Cuando la obra terminó, salieron del teatro juntos, y el aire fresco de la noche parisina los envolvió. André le ofreció su brazo a Elizabeth, y ella se aferró a él, sintiendo su fuerza y protección. La noche se tornó fría y húmeda, como si la ciudad entera hubiera sido envuelta en una manta de niebla. André insinuó tomar un carruaje para llegar pronto a su destino pero, Elizabeth lo convenció de continuar caminar juntos por las calles de París, iluminadas por la luna, las estrellas y la tenue luz de las farolas. 

Finalmente, llegaron al restaurante. Era un lugar elegante, con mesas cubiertas por manteles blancos y un pianista que tocaba música de fondo. El delicioso aroma del pan recién horneado y el sonido de las copas tintineantes creaban un ambiente cautivador. 

Durante la cena, comenzaron a hablar de arte, de música, de poesía. Compartieron historias y risas. Sus miradas se encontraban cada vez más seguido, y cuando lo hacían, la electricidad parecía cargar el aire. En cierto momento, André tomó valor y cogió su mano con delicadeza, acarició la piel suave con sus dedos y le dijó lo hermosa que se veía esa noche. Ella desvío la mirada, ruborizada, mientras se dejaba llevar por sus palabras y la dulce sensación de su tacto.

No pasó mucho tiempo antes de que la conversación fuese perdiendo importancia y quedase relegada a un segundo plano. El silencio que había crecido alrededor de ellos terminó por envolverlos en una burbuja de mágica espectativa. Se miraron a los ojos por largo tiempo, buscando respuestas que las palabras no pueden contestar,

En un arrebato de duda André extendió su mano hacia ella y acarició su mejilla suavemente, como si quisiera confirmar que todo lo que había experimentado ese día fue real. Elizabeth, comprendió de inmediato la intención de André, y en respuesta colocó la suya sobre la de él, quedandose así por un momento, que sintieron eterno.

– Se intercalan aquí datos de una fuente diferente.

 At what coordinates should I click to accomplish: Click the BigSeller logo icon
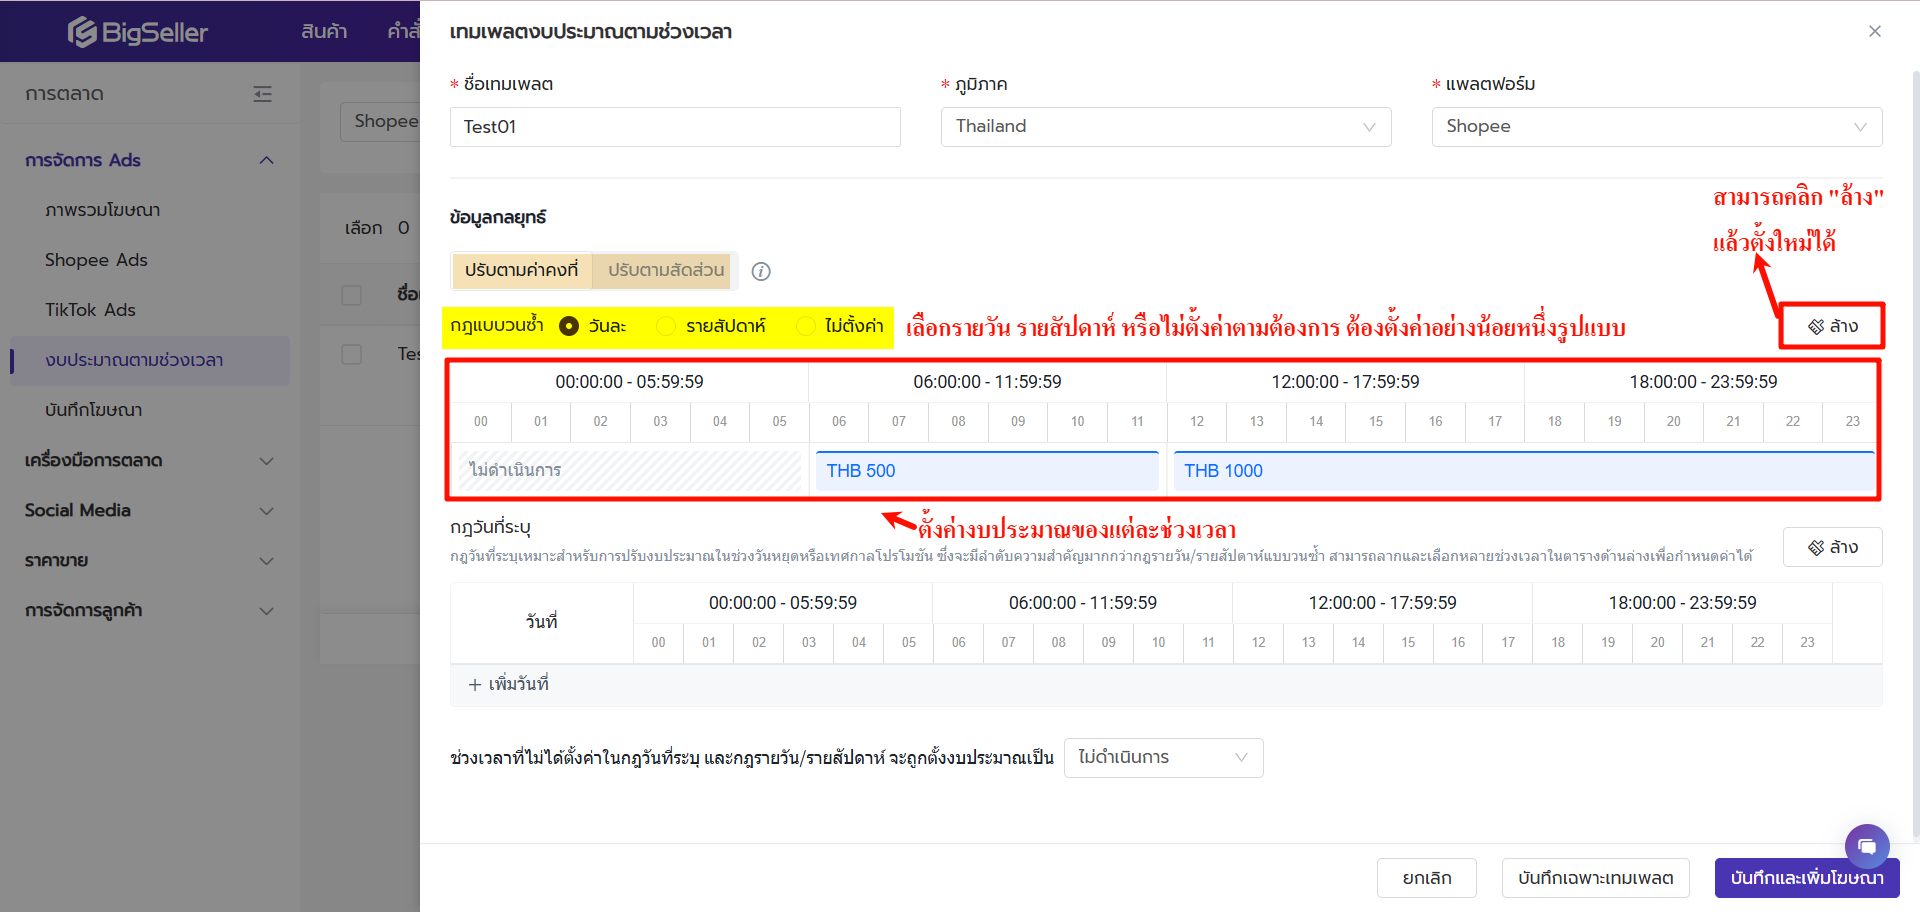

El pianista comenzó a tocar una melodía romántica, y André se levantó de su silla, invitando a Elizabeth a bailar. Ella aceptó con una sonrisa, y se dejó guiar por los pasos de André. Bailaron abrazados, con sus cuerpos moviéndose al delicado ritmo de la música. Era como si el tiempo se hubiera detenido y todo lo que importaba en ese momento era el otro.

Cuando la velada al fin parecía llegar a su fin, André y Elizabeth se hallaban en medio de un puente sobre el Sena, donde se detuvieron a contemplar el río y las luces de la ciudad reflejadas en el agua. André no podía sacarse de la cabeza una idea que había estado madurando durante toda la noche. Sin dudarlo, giró suavemente el rostro de Elizabeth hacia el suyo, y tomó su rostro entre sus manos, en un momento que pareció detener el tiempo. Se miraron a los ojos, y el mundo pareció desaparecer por un instante. Fue entonces cuando André se acercó lentamente a ella y selló en sus labios un beso apasionado.

La noche se despidió con el dulce sabor del amor, y la promesa de que su historia no había hecho más que empezar.